**What needs to be done:** Tally the lines in the items below that contain the string "Task", matching case exactly. Reply with the number alone.

BEGIN Records provided

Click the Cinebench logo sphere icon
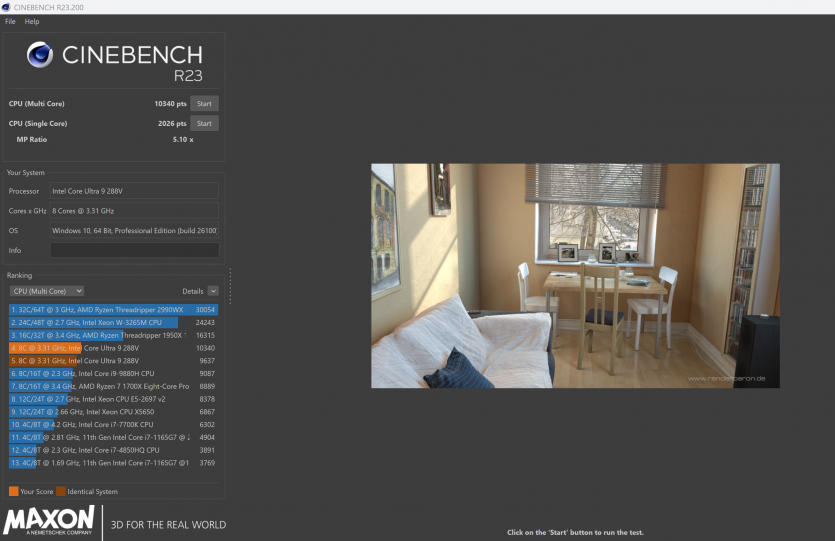pyautogui.click(x=41, y=54)
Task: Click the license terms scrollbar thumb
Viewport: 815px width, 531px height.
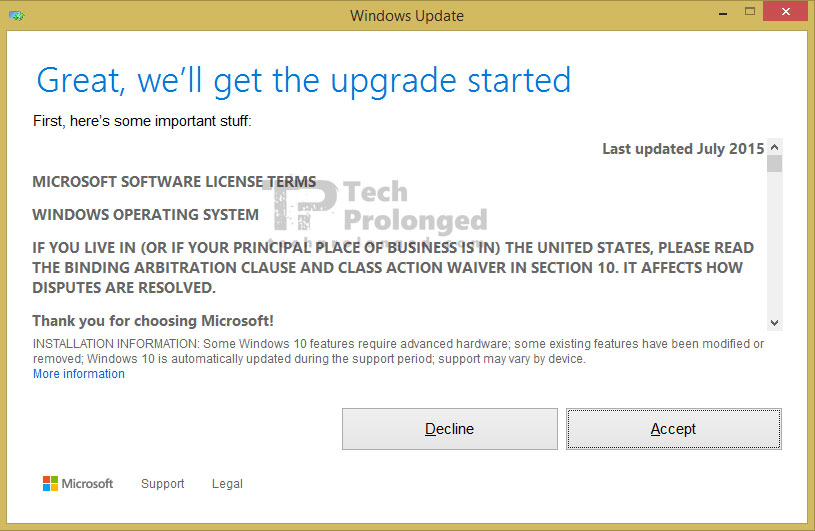Action: pos(774,163)
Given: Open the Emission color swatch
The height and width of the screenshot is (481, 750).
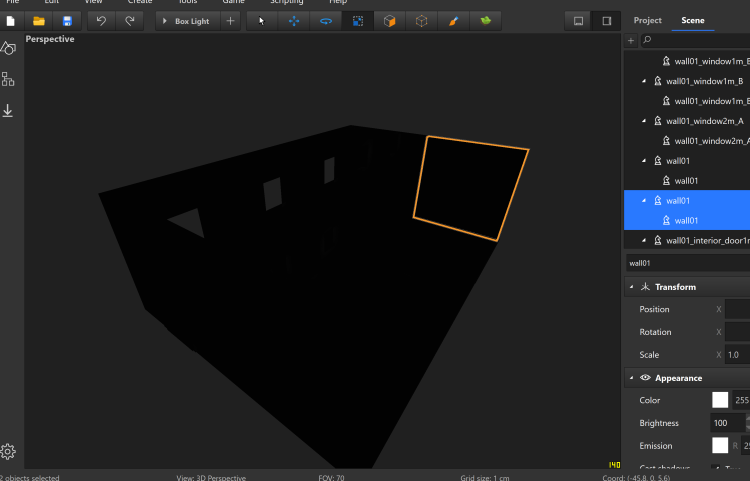Looking at the screenshot, I should (x=720, y=446).
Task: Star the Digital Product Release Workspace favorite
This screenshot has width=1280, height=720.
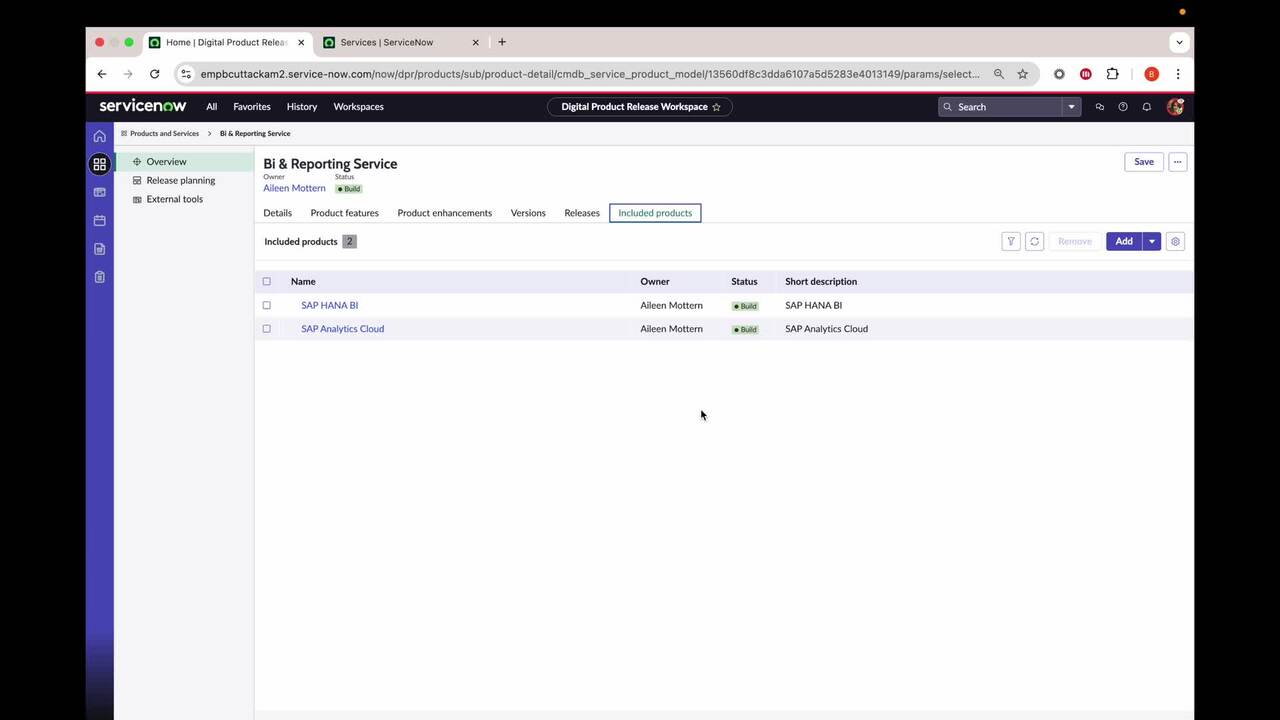Action: [716, 106]
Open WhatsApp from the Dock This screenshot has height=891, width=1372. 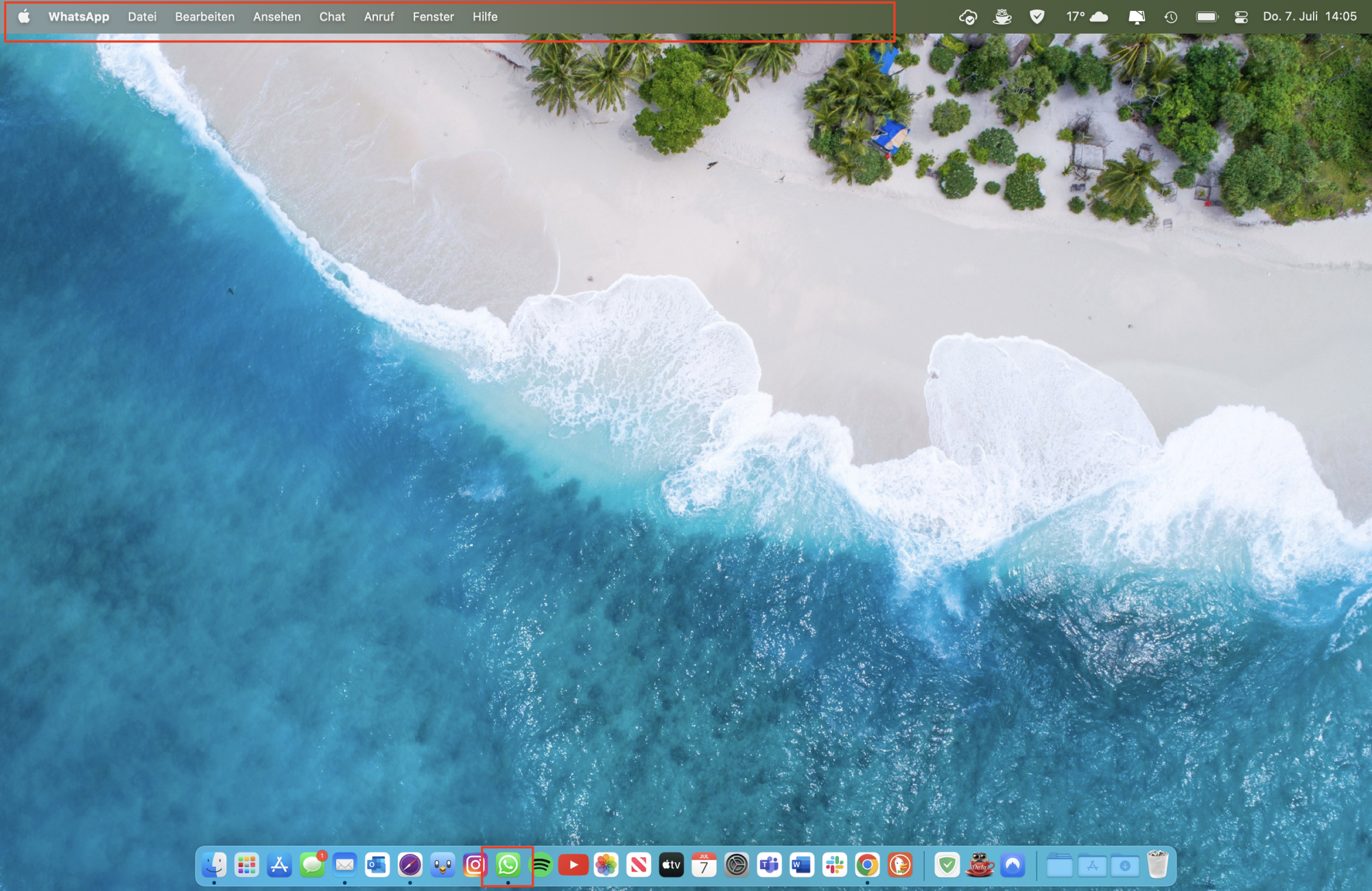pyautogui.click(x=508, y=865)
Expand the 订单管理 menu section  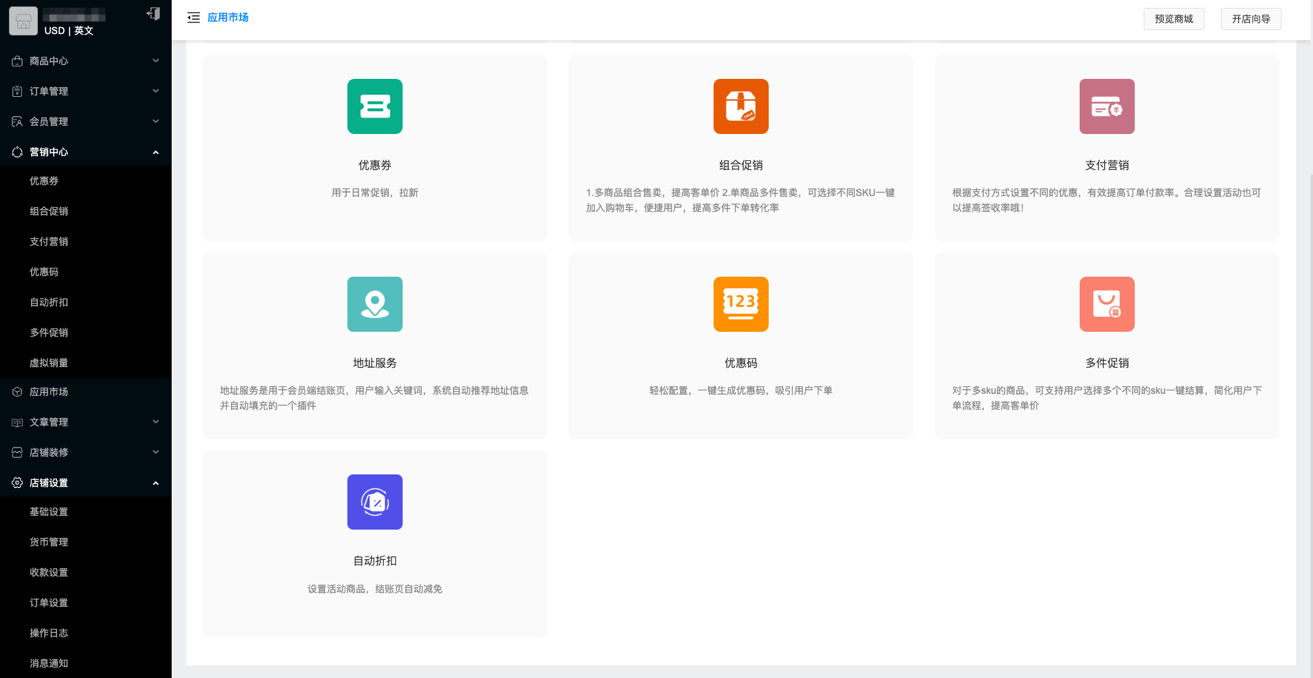[85, 91]
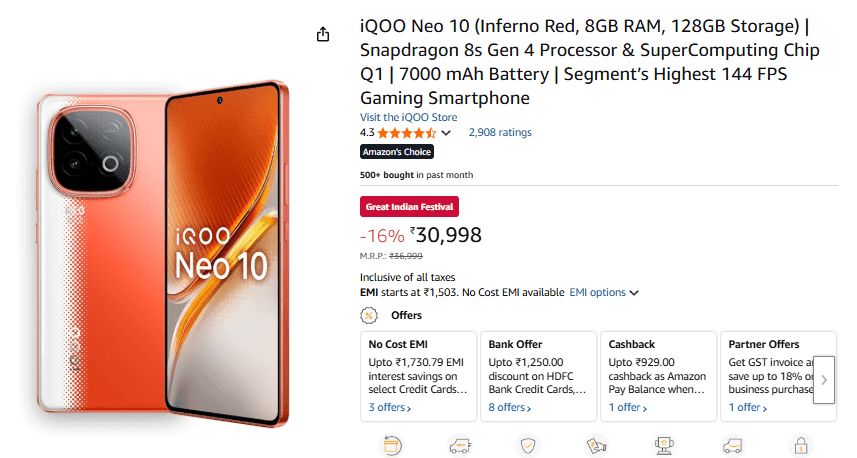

END Records provided

**Correct result:** 2